В стенах гетто перенаселенные квартиры быстро превращались в зачумленные дома, опустошаемые туберкулезом, дизентерией и голодом, а тиф терзал гетто жестокой лихорадкой, ознобом, слабостью, болью, мигренями и галлюцинациями. Тиф – собирательное название сходных болезней, вызванных бактерией Rickettsiae – от греческого слова typhos («дым» или «туман»), что характеризует помутнение психики страдальца, на коже которого через несколько дней появляется сыпь, постепенно покрывающая все тело. Поскольку болезнь переносят вши, скученность населения в гетто неминуемо вела к эпидемии, и со временем тиф сделался настолько обыденным, что на улице люди старались держаться подальше друг от друга, опасаясь, что на них может перескочить вошь. Немногочисленные доктора, скупые на сострадание и лечение в отсутствие медикаментов и питания, знали, что выздоровление больного зависит исключительно от его возраста и общего состояния здоровья.
Все это вполне закономерно вызывало в сознании образ завшивленных, заразных евреев. «Антисемитизм – это то же самое, что дезинсекция, – сказал 24 апреля 1943 года Гиммлер своим офицерам СС. – Избавление от вшей не вопрос идеологии. Это дело гигиены… Скоро мы будем очищены от насекомых. У нас осталось всего двадцать тысяч вшей, после чего вопрос будет закрыт по всей Германии»
[49].
До этого, в январе 1941 года, немецкий губернатор Варшавы Людвиг Фишер рапортовал, что выбрал слоган «Евреи – вши – тиф», чтобы донести его до населения на трех тысячах больших плакатов, семи тысячах маленьких и на полумиллионе листовок, и добавлял, что «польская пресса [под патронажем немцев] и радио также занимаются распространением этой информации.

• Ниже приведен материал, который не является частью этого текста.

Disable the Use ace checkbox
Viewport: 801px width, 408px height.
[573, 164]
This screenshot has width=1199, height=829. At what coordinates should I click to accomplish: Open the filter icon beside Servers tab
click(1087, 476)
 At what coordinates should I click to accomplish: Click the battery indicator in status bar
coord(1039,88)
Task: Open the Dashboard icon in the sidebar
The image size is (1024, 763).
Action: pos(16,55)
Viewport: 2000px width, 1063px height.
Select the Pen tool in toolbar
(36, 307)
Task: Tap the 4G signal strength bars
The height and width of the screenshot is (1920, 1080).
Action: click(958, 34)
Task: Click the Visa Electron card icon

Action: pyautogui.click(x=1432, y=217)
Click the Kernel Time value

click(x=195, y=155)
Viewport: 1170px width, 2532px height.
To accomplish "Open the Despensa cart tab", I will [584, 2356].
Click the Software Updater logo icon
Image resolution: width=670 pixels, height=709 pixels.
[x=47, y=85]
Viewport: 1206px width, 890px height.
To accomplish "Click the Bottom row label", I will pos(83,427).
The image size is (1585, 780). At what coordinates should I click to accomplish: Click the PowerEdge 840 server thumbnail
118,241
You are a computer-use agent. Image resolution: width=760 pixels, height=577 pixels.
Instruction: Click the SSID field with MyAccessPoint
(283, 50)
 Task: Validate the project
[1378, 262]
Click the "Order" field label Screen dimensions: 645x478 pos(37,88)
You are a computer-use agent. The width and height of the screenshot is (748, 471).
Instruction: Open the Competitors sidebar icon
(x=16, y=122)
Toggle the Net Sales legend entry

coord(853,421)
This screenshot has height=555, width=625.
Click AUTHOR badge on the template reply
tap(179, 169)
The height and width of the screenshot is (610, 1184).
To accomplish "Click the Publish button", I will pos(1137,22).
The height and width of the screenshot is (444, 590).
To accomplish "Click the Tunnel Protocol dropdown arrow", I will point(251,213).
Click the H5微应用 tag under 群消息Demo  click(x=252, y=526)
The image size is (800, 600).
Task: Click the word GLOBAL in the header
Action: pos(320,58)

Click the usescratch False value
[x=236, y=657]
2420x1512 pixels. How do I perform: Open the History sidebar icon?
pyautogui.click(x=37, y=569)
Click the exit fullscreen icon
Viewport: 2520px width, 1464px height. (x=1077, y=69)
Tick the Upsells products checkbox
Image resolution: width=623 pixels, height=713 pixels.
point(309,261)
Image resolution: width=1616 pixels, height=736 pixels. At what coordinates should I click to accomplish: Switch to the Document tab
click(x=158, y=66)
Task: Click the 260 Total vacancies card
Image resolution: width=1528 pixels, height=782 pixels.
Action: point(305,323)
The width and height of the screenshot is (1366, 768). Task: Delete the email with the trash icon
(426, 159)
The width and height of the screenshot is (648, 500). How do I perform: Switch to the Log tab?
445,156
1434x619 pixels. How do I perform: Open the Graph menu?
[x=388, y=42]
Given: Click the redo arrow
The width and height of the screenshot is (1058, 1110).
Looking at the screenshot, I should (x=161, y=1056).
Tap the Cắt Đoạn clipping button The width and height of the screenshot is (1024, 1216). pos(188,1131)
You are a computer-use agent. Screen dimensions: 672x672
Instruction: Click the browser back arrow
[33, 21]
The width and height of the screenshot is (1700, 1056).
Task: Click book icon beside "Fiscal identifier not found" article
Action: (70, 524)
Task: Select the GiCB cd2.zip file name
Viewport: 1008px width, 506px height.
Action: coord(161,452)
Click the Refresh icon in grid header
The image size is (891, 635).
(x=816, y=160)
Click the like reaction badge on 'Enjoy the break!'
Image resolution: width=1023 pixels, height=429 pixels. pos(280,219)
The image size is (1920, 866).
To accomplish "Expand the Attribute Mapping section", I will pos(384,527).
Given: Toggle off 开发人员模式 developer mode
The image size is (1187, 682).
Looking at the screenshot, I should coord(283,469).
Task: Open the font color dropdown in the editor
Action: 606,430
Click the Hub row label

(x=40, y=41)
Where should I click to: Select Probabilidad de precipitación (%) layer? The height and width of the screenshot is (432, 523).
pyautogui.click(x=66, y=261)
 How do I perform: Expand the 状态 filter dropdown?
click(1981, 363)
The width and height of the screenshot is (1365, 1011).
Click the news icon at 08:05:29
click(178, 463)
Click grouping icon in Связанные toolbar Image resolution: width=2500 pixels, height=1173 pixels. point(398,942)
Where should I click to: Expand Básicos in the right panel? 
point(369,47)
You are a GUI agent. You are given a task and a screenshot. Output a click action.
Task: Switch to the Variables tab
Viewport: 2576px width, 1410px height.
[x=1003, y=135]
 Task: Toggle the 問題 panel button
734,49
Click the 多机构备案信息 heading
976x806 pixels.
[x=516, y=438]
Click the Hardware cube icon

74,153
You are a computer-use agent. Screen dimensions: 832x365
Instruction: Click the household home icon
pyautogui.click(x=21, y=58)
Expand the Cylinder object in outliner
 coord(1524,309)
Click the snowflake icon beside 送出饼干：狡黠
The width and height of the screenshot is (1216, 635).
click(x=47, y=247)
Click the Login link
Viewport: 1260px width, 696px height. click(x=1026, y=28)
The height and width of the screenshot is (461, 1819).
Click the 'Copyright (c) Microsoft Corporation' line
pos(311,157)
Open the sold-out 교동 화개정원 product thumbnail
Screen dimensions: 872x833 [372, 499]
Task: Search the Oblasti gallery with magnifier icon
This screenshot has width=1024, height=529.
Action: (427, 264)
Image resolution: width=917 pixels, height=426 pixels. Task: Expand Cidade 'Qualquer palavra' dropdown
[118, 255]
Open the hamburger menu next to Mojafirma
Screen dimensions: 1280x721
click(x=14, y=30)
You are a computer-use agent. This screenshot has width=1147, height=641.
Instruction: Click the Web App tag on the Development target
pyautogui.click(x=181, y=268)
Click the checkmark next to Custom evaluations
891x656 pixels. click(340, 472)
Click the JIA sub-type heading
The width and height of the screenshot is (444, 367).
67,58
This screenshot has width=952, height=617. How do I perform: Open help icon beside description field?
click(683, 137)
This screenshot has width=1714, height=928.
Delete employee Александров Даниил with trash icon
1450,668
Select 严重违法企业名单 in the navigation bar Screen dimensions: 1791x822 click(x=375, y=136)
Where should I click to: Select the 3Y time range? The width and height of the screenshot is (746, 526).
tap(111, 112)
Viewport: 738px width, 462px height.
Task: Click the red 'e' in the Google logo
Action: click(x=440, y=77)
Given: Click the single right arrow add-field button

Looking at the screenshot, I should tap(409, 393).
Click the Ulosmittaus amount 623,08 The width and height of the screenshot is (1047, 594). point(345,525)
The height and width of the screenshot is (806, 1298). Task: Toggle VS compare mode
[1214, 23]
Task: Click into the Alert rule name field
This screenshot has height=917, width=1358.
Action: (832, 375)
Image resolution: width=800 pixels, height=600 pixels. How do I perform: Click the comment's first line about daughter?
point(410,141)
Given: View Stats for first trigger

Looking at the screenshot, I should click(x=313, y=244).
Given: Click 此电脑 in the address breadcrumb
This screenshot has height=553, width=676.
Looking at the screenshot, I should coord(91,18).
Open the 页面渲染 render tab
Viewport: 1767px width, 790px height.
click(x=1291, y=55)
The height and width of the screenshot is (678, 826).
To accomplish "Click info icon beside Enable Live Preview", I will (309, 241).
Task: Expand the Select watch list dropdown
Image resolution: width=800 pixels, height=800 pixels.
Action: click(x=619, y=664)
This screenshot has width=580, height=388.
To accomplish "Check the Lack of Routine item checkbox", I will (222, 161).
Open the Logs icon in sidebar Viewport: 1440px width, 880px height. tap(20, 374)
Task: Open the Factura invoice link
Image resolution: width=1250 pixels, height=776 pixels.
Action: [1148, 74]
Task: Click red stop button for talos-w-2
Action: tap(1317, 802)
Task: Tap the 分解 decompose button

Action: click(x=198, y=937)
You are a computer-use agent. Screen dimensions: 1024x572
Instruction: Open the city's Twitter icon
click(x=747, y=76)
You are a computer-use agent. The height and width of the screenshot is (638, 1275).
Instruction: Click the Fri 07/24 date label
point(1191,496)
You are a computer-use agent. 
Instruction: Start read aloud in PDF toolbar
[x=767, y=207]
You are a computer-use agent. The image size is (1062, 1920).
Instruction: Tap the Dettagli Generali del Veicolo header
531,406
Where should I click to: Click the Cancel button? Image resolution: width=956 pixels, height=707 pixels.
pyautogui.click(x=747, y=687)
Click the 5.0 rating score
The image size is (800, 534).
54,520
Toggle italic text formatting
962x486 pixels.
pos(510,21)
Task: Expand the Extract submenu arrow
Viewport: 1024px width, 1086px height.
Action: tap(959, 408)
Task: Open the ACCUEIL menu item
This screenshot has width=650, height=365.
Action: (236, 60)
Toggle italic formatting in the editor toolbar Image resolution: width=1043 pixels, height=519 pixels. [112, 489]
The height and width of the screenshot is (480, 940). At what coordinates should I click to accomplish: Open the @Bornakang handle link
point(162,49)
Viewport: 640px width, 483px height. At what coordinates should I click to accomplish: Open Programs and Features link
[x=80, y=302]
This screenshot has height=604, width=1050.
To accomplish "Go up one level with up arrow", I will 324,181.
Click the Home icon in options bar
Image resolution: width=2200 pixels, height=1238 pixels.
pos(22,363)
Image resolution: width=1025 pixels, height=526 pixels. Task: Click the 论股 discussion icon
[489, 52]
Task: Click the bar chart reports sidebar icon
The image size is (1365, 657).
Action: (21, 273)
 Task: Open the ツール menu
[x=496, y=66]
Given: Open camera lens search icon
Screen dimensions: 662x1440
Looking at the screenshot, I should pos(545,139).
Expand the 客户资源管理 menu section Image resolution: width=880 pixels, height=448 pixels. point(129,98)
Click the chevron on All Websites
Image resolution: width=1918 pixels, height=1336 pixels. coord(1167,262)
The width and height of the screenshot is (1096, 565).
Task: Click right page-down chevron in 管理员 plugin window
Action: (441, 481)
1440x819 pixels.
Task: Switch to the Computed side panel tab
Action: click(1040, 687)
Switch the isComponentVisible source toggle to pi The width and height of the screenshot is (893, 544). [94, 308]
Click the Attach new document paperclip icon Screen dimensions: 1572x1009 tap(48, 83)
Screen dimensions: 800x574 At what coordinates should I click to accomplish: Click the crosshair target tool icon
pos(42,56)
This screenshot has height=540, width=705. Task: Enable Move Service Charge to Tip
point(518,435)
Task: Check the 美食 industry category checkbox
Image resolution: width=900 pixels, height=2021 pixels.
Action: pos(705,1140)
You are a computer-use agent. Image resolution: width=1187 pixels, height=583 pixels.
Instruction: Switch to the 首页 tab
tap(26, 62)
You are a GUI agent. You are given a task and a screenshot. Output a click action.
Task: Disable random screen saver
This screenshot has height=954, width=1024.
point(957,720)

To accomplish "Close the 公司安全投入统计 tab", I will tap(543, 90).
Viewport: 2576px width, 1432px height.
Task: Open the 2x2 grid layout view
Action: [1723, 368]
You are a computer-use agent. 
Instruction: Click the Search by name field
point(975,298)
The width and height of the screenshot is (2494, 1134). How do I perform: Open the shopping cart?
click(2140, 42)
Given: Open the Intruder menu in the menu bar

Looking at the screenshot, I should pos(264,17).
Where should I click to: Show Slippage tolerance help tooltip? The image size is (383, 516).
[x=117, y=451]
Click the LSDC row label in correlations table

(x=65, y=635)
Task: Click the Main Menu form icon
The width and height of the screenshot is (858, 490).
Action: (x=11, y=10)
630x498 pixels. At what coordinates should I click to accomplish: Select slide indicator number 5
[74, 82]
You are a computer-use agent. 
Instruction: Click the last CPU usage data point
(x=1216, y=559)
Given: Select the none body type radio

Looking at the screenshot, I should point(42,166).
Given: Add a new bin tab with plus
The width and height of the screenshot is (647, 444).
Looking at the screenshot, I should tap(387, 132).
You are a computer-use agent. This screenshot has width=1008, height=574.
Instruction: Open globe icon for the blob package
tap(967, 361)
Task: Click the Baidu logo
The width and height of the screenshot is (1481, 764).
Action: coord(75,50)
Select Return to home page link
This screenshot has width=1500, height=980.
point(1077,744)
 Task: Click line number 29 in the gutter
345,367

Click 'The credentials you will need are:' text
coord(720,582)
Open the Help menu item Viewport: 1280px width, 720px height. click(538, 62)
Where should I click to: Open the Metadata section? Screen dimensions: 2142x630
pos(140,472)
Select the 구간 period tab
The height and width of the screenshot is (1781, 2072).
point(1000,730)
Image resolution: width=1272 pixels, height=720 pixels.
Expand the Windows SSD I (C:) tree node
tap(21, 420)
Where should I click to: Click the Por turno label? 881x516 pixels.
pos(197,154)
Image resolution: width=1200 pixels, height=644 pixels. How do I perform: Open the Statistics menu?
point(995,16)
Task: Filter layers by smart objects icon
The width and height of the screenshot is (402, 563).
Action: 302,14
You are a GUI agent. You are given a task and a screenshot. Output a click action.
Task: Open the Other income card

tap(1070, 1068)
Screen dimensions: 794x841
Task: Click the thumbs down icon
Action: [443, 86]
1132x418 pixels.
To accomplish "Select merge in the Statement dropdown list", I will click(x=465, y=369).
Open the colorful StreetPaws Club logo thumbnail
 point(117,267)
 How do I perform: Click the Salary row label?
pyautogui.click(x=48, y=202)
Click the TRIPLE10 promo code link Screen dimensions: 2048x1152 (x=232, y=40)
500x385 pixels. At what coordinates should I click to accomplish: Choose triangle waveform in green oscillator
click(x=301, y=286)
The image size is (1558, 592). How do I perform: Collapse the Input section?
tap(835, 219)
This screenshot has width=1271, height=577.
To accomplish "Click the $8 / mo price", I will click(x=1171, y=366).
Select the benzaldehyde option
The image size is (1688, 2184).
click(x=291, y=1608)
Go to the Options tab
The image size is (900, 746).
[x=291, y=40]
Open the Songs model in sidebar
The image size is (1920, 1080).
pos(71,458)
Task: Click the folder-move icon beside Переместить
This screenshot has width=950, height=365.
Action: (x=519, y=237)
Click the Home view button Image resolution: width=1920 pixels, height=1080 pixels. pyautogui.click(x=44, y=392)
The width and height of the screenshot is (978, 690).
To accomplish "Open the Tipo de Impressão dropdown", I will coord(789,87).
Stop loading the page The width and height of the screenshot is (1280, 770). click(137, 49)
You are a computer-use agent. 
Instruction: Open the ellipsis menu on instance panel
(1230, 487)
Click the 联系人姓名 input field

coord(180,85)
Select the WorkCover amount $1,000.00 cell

Кроме того, детям в польских школах говорят об опасности каждый божий день»
[50].
Как только евреи, цыгане и славяне были исключены из категории людей, вполне закономерно возник образ нацистов как охотников: отряды охотников в поместьях и на горных курортах, где нацистская элита готовилась через кровавый спорт к охоте покрупнее. Можно было, конечно, выбрать другие образцы, в том числе рыцарей и врачей, однако охотник позволял подобрать мужественные метафоры: выуживать, преследовать, приманивать, ловить, потрошить, истреблять и так далее.
Призрак заражения явно нервировал нацистов. На плакатах часто изображали карикатурных евреев с лицами, похожими на крысиные морды (крысиные блохи – главные переносчики возбудителя чумы); эти художественные образы действовали и на психику некоторых евреев, например Марека Эдельмана, руководителя восстания в гетто, который вспоминал, что шел как-то на сходку подполья и его «охватило желание вовсе не иметь лица», чтобы никто не узнал и не разоблачил в нем еврея. Более того, он видел себя «с отвратительной, мерзкой рожей. Лицо с плаката „Евреи – вши – тиф“. Тогда как у всех вокруг… были светлые лица. Они были миловидные, расслабленные. Они могли быть расслабленными, потому что эти люди сознавали, какие они светлые и красивые».